Wednesday, December 07, 2005

Recruiting Ban Misunderstanding

Yesterday, the Supreme Court heard arguments from several universities that had filed a lawsuit against the Department of Defense over on-campus recruiting.

In a nutshell, several colleges and universities began restricting United States Armed Forces recruiters' access to on-campus populations by claiming that the military's policy of "don't ask, don't tell" was prejudicial and unethical under most universities' hiring guidelines. (Let us put aside, for the moment, that universities are preventing military recruitment in a time of war, which could be construed by some as being unethical. But I digress.) Congress responded legislatively, and in essence told universities, via what has been dubbed the Solomon Amendment, that they were free to deny military recruiters campus access but would risk subsequent, across-the-board loss of federal funding ("across-the-board" meaning that an entire university could have all of its funding stripped, even if only one school within that university blocked on-campus recruiting).

There are so many facets to this story, but the one that I find most maddening is that the MSM still show their complete misunderstanding of the First Amendment when they claim that de-funding of colleges and universities that block military recruitment would restrict or prohibit free speech. Indeed, the MSM's total failure to grasp this issue seems to resonate with a general population that is equally ignorant on this and other constitutional issues.

Simply stated: No, no, no, no, no. A person's (or an institution's) right to free speech is not infringed because there are consequences for that speech. People have a right to march and protest with signs in a public park, but they don't have the right to have the government buy them the oak tag and markers with which to make their signs. People have a right to voice their opinions on this topic or that, but they don't have the right to have those comments not trigger a reaction among others.

When it comes to institutions and funding, the juxtaposition is no different.

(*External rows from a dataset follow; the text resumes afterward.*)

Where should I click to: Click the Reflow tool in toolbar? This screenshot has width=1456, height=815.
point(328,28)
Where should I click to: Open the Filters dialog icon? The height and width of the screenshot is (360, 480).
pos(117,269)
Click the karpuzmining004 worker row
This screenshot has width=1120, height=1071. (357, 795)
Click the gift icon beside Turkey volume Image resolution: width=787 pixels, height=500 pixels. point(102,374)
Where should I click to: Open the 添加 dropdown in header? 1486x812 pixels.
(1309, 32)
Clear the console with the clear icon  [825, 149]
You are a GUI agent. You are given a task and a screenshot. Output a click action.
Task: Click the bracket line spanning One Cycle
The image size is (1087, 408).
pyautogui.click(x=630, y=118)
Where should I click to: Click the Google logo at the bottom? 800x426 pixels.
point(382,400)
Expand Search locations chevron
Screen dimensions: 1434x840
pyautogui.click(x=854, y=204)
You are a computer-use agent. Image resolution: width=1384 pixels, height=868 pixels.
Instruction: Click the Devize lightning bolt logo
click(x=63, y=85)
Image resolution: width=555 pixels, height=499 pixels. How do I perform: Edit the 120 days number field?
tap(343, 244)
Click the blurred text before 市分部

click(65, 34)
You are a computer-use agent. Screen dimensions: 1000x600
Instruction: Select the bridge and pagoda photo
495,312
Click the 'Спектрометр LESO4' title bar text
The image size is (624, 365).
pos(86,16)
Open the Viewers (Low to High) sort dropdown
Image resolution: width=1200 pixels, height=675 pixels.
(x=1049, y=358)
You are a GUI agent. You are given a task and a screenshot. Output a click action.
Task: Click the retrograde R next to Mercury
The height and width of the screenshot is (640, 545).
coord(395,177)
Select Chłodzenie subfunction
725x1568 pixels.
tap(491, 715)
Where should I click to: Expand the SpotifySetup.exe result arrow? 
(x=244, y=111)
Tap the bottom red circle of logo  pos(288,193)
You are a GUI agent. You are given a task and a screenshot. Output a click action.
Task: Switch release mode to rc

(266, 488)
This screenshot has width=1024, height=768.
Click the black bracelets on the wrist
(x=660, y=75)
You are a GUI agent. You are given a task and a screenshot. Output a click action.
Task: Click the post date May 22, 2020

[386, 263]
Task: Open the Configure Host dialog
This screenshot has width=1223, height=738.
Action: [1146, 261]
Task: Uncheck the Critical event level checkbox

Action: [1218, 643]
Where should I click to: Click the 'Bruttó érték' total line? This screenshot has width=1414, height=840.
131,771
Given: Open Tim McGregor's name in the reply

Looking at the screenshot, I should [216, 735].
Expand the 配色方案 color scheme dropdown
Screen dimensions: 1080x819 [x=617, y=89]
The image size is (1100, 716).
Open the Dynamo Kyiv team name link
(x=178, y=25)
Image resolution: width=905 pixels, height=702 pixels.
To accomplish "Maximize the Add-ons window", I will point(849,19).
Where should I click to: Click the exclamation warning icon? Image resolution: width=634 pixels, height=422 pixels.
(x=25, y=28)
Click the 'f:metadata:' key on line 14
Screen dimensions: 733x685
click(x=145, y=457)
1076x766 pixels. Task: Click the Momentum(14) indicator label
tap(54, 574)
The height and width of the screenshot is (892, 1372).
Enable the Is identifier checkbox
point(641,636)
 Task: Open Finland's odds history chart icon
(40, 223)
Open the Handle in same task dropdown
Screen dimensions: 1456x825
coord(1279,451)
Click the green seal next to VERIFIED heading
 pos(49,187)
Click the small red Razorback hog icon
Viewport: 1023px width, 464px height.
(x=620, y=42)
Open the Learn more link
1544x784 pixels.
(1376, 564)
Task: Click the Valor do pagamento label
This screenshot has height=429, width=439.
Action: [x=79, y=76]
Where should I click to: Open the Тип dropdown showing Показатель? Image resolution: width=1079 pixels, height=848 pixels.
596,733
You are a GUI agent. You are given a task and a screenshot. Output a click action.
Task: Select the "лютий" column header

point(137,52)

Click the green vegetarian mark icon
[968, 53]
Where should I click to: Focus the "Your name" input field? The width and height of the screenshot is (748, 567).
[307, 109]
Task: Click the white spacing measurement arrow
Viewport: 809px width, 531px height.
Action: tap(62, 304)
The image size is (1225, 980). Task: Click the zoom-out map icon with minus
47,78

Universities have the right (as is the case here) to prohibit military recruiters from coming on-campus and recruiting amongst the respective student populations, for whatever reasons they choose, but they do not -- do not -- have a right to still receive government funding while blocking governmental objectives. To find otherwise is to misunderstand both the purpose, nature, and structure of the First Amendment.

There are consequences for everything we do in life, including speaking our minds. Universities have to adjust to the fact that they play by the same "either/or" rules that individual citizens do. And they had better adjust quickly to this reality, because it sounds as if the Court is not going to go their way, thankfully. (Chalk one up for the Roberts Court.)